[EXTRACT PROVIDED]:

# Crease your khakis?



## Joe Beamish (Mar 21, 2008)

I'm on the fence about this. 

First I got 'em too short (M2 Bills with no break) and realized that having them pressed WITH a crease in mitigated the dorky look of wide leg openings.

Now that I've got the length right, I'm wondering whether to continue with the crease, which perhaps look a bit uptight. 

In the pics, I don't notice many creases in the khakis of most posters in this forum.


----------



## ToryBoy (Oct 13, 2008)

No crease, too casual for a crease.


----------



## Joe Beamish (Mar 21, 2008)

That's what I think, too. I'm going to send them to get them un-creased. I don't want to look stupid.


----------



## hbs midwest (Sep 19, 2007)

I never even heard of creaseless khakis until I hit this forum...Fine if it works for you, but not for me.

I started wearing pressed (creased) khakis/chinos in junior high school in the 50s; see no reason to change at this late date.:icon_smile_wink:

Happy New Year/Buon Capo d'Anno.

hbs


----------



## eagle2250 (Mar 24, 2006)

All my trousers are creased...including denim eek! What's a guy to do, the wife likes to iron.


----------



## hbs midwest (Sep 19, 2007)

[QUESTIONS ON THE MATERIAL]:
• a. In the khakis thread, which trousers did Joe Beamish first get too short?
• b. List every distinct username that posts in the khakis thread.
• c. Write the next part of the khakis thread, picking up after its final line.

[RECORDED DATA]:
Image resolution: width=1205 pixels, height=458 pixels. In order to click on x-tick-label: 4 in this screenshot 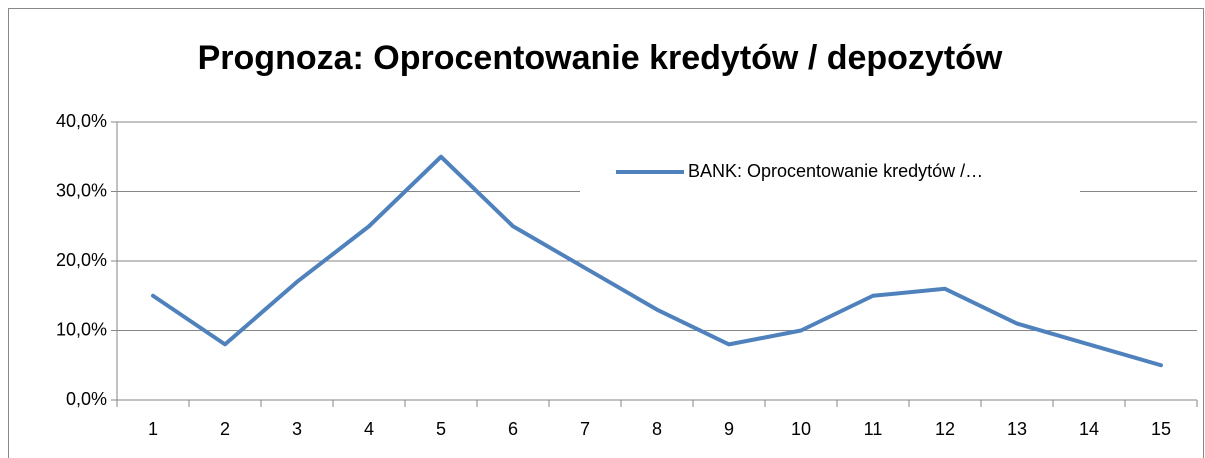, I will do `click(369, 429)`.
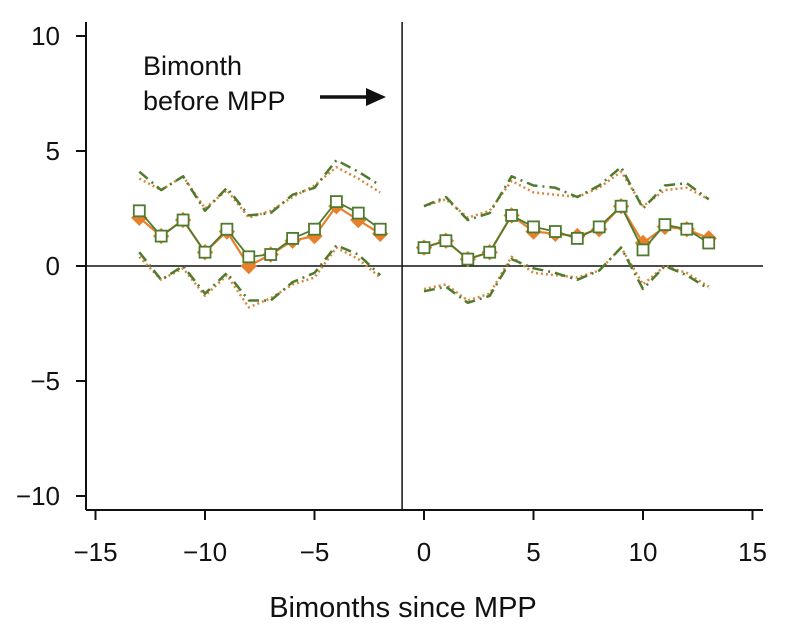  I want to click on x-tick-label: 15, so click(752, 552).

[RESPONSES TO THE EXERCISE]:
• a. M2 Bills with no break.

• b. Joe Beamish, ToryBoy, hbs midwest, eagle2250

• c.
eagle2250 said:


> All my trousers are creased...*including denim* eek! What's a guy to do, the wife likes to iron.


I manage to draw the line there--my jeans are folded, not pressed, with the fore-and-aft crease.:icon_smile_wink:

hbs


----------



## perryw (Sep 22, 2008)

My non-iron chinos seem to have creases in them, so when I iron them (even non-iron, they don't look acceptable to me), I try to keep the crease. The non-non-iron chinos usually don't get the crease. Partially because I have a hard time getting them right, and partially because I like the more relaxed look.

Creases on jeans should be a no-no. Ironing jeans at all should also be a no-no.


----------



## Naval Gent (May 12, 2007)

Khakis should be creased (and lightly starched) unless you're wearing them to rake leaves or something. Or you're English, I guess.

But I AM uptight, so consider the source. 

Scott


----------



## JayJay (Oct 8, 2007)

Mine have a "soft" crease in that I fold them after laundering, but I don't press them.


----------



## Acacian (Jul 10, 2007)

No, never. For me, they are inherently casual.


----------



## mcarthur (Jul 18, 2005)

Naval Gent said:


> Khakis should be creased (and lightly starched) unless you're wearing them to rake leaves or something. Or you're English, I guess.
> 
> But I AM uptight, so consider the source.
> 
> Scott


+1 you are absolutely correct


----------



## wmdunn (Jun 3, 2006)

Properly ironed with light starch. My Levi's are folded right out of the dryer...never ironed.


----------



## Jovan (Mar 7, 2006)

My next pair will have creases. I don't think cuffs will look right without them.


----------



## ButtondownMind (Sep 24, 2008)

A argument could be made that as Bill's are derived directly from military-issue khakis, which definitely required a crease (knife-edged and heavily starched, no less), one cannot say that khakis ought never to be creased.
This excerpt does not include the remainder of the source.